Cela laisse ouverte la question des transferts fédéraux aux provinces pour les soins de santé qui ne sont pas mentionnés dans le budget fédéral. À un moment donné, si l’on veut répondre aux attentes des Canadiens, l’augmentation des coûts de fonctionnement et d’immobilisations pour les soins de santé devra être satisfaite à même les budgets provinciaux. En examinant les quatre budgets provinciaux, nous constatons des augmentations insuffisantes des dépenses prévues pour couvrir les coûts de fonctionnement actuels du système de soins de santé, peu de dépenses en immobilisations supplémentaires prévues pour l’infrastructure de soins de santé et peu de dépenses de fonctionnement ou d’immobilisations supplémentaires pour améliorer les conditions inacceptables dans les établissements de soins de longue durée. Nous ne voyons pas non plus d’indication dans les budgets de fonctionnement provinciaux d’une augmentation des dépenses en services de garde d’enfants pour correspondre à l’initiative fédérale. Enfin, notre examen des budgets d’immobilisations provinciaux ne révèle que des investissements limités dans les écosystèmes nécessaires pour faciliter l’adaptation aux changements climatiques, pour produire les biens d’équipement nécessaires à la production d’énergie propre, de véhicules électriques et de réseaux de transport, ou à la numérisation de la production de biens et de services. Notre examen attentif du budget de la province de l’Ontario a révélé que les dépenses réelles prévues par habitant devraient diminuer d’année en année. En particulier, notre analyse des dépenses de fonctionnement réelles en soins de santé pondérées selon l’âge révèle une baisse de près de 2 % par année entre 2021-22 et 2029-30. Cette projection de dépenses est tout simplement irréaliste. Des recettes supplémentaires seront nécessaires soit à partir des impôts prélevés par la province, soit des transferts fédéraux pour financer un budget réaliste en matière de soins de santé. Ni les gouvernements provinciaux ni les gouvernements fédéral ne prennent de dispositions pour augmenter considérablement les impôts afin d’augmenter les revenus. Collectivement, les gouvernements fédéral et provinciaux doivent reconnaître publiquement que si l’on veut maintenir la qualité des services publics (y compris les transferts de revenus), et encore moins l’améliorer ou l’élargir, il faudra augmenter les impôts.

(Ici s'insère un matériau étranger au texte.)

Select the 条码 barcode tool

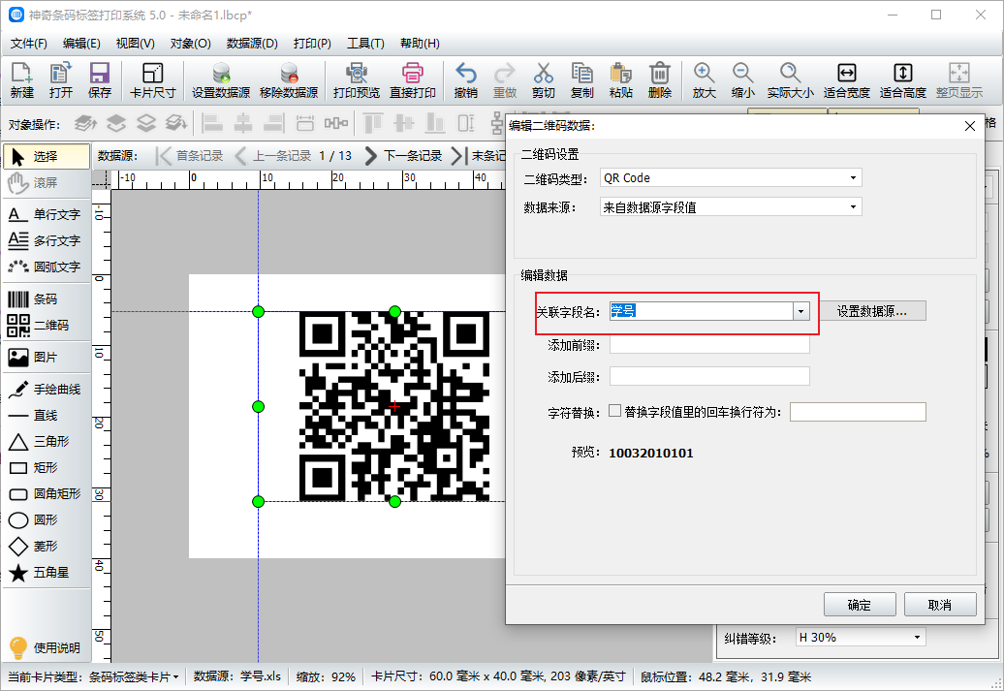[44, 299]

Pour que les finances publiques nationales soient viables, les budgets fédéraux et provinciaux devraient être fondés à la fois sur des projections de dépenses réalistes pour répondre aux besoins du public et sur des projections réalistes des recettes provenant des impôts qu’ils sont prêts à percevoir. Pour être viables, les budgets devraient fournir des plans qui permettent d’obtenir une trajectoire à la baisse du ratio dette/PIB actuellement élevé et de maintenir le ratio prévu des coûts du service de la dette aux revenus à un maximum de 10 %. Ce sont là les paramètres clés de la viabilité financière, que nous concluons que ni le gouvernement fédéral ni la plupart des gouvernements provinciaux ne respectent pleinement.  

À long terme, la viabilité des finances publiques dépend de la viabilité économique, qui à son tour dépend de la croissance de la productivité. La croissance de la productivité exige des investissements. Ainsi, les niveaux élevés d’emprunt des administrations publiques et l’augmentation de la dette pourraient en fait être viables au fil du temps seulement si ces emprunts sont contractés pour accroître la productivité. C’est la question clé que nous abordons dans le chapitre de clôture de notre Les perspectives économiques du printemps 2021.